Learning to drive and getting your Drivers License is a right of passage many teenagers take on the path to becoming independent. While having another driver in the home can be an added convenience for carpooling to and from school or running errands, many parents also feel concern over how safe their teen truly is behind the wheel.
When you consider that the fatality rate for vehicular crashes involving teens ages 16-19 is 3 times greater than that of a driver over the age of 20, it’s not hard to understand their concern is more than valid. Teen drivers actually driver far less than any of their driving counterparts, other than the elderly, but their number of car crashes and resulting deaths of teens is disproportionate high. In fact, vehicle fatalities are the #1 cause of deaths in teens. But all is not lost. Arming yourself and your young driver with a little bit of added knowledge and know-how could help give them the added protection they need as they venture out into the great wide open.
What You Need To Know
It is estimated that 9 people are killed and 1,000 injured each day in the USA alone in vehicular accidents that are attributed to distracted driving. In fact, Distracted Driving is one of the leading causes of accidents and only continues to grow more rapidly each year. But that number skyrockets when it comes to teens and lands with 58% of teen accidents involving distracted driving.
Distracted Driving breaks down into 3 different categories:
- Visual – taking your eyes off the road while driving
- Mental – taking your mind off driving
- Physical – taking your hands off the wheel
Reading or sending a text message takes the driver’s eyes off the road for about 5 seconds and in this time, their vehicle can travel the distance of a football. Yet, in recent years, texting while driving has become an even bigger problem. This is because the act of texting causes a driver to be distracted by all 3 categories simultaneously… visually, mentally and physically. This perfect storm has resulted in strict laws prohibiting drivers from texting while behind the wheel but it hasn’t solved the problem.
But smartphones aren’t the only distraction facing teenagers behind the wheel. Another common issue for young drivers is having other teens in the vehicle with them. In a recent study by the Children’s Hospital of Philadelphia and State Farm verified what has been known for some time… the increase of peer passengers in a vehicle with a teen driver increases the risk of an accident occuring. They found that both male and female drivers were more likely to be distracted with 71% of males and 47% of females admitted they were distracted directly by the actions of their young passengers, regardless if the distractions were unintentional or not. Furthermore, male drivers were 6 times more likely to perform an illegal maneuver and more than twice as likely to drive aggressively just before a crash, as compared to males driving alone.
What You Can Do
- Play it safe – Limit the number of passengers while your teen is behind the wheel for the first year to avoid unnecessary distractions and help your driver stay focused on the rules of the road and navigating their vehicle.

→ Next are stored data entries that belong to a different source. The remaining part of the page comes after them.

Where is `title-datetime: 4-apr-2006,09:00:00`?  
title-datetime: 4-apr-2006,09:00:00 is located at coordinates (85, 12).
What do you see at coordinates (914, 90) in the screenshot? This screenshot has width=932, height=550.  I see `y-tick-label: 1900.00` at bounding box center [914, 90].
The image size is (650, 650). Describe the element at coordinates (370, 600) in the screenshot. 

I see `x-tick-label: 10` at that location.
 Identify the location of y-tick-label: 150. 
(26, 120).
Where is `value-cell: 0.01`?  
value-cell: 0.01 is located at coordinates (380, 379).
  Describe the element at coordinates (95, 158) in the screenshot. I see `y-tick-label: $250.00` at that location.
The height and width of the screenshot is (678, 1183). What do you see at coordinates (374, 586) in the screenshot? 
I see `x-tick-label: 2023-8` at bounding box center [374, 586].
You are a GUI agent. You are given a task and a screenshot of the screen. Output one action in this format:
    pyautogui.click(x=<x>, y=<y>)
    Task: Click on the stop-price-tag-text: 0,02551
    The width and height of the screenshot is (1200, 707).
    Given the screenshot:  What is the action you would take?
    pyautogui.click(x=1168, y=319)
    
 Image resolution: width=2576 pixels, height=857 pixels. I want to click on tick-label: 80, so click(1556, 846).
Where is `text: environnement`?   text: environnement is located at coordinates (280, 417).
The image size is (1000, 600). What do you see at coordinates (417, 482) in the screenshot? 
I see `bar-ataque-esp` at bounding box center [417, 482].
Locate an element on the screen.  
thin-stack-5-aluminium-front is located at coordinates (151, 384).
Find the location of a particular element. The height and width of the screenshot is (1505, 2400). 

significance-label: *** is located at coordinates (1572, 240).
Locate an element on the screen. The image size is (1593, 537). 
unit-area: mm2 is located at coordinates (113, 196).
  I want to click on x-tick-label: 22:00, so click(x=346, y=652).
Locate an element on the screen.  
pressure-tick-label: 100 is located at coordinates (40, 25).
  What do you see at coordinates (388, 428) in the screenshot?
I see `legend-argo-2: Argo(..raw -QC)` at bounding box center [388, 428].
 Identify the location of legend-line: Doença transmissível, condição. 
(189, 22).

- Starts at home – Realizing that teens whose parents drove distracted are 4 times more likely to do the same, be a good example of driving without distractions. Avoid using your cell phone for calls or texts and do not eat while behind the wheel.
- Everybody buckle up – Set a good example by buckling up and insisting that no matter where your teen is sitting, they do the same everytime they get in the vehicle for any distance.
- Zero Tolerance – Make a family rule that drinking and driving will not be tolerated. Have them pledge they will not partake in any substance that could impair them before getting behind the wheel and hold them to it. Inexperience with driving coupled with any substance that impairs their driving ability is a recipe for disaster. In addition to being illegal, there really is no safe amount of alcohol your teen can drink before getting behind the wheel of an automobile.
- Detour distractions – Talk to your teen about the dangers of distracted driving and how to avoid them like putting their cell phone in a bag or purse in the backseat or safely in the glove box where it can not tempt them to just ‘take a peek’ at a text or check a notification are good ideas.
- Get an app – There are many apps that can share driver information with parents so you can keep a lookout for your teen driver even when you’re not there. Features may include notifying you of driving above preset limits, when they have left or arrived at predetermined destinations or even mute calls or notifications on their phone while they’re behind the wheel.